Starting with the line containing "Task: Collapse the 系统管理 menu chevron" and continuing through the end of the records, write those lines out again, requests included. Multiply every coordinate in the answers by 0.7 and round to whole numbers, rounding halves up.

══════════════════════════════

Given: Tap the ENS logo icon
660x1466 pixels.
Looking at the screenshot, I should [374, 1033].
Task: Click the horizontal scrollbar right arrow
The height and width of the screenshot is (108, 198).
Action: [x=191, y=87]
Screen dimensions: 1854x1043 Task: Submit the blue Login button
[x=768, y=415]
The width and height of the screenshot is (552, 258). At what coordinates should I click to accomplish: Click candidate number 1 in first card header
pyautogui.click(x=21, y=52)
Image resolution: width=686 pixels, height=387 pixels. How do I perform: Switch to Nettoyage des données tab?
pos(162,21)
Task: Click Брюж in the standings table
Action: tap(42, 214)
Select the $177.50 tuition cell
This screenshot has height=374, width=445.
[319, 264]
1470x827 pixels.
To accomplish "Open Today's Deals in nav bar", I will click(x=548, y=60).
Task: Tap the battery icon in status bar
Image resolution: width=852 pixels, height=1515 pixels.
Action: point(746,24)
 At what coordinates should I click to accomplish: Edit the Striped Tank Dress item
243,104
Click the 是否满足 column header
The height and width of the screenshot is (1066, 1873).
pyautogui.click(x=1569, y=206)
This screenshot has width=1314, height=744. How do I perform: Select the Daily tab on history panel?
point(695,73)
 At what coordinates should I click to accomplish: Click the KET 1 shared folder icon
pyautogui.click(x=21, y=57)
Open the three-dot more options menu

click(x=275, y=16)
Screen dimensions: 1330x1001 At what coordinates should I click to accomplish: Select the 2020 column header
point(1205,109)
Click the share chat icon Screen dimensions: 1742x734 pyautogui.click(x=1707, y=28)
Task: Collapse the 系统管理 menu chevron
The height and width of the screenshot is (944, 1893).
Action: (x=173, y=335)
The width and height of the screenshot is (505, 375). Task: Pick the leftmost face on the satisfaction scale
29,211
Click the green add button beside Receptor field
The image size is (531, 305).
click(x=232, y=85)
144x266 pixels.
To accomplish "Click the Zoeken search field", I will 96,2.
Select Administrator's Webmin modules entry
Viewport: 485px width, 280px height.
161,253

══════════════════════════════

## OUTPUT OF THE TASK
Task: Collapse the 系统管理 menu chevron
The height and width of the screenshot is (944, 1893).
Action: (x=121, y=235)
The width and height of the screenshot is (505, 375). Task: Pick the leftmost face on the satisfaction scale
20,148
Click the green add button beside Receptor field
The image size is (531, 305).
click(x=162, y=60)
144x266 pixels.
To accomplish "Click the Zoeken search field", I will 67,1.
Select Administrator's Webmin modules entry
Viewport: 485px width, 280px height.
113,177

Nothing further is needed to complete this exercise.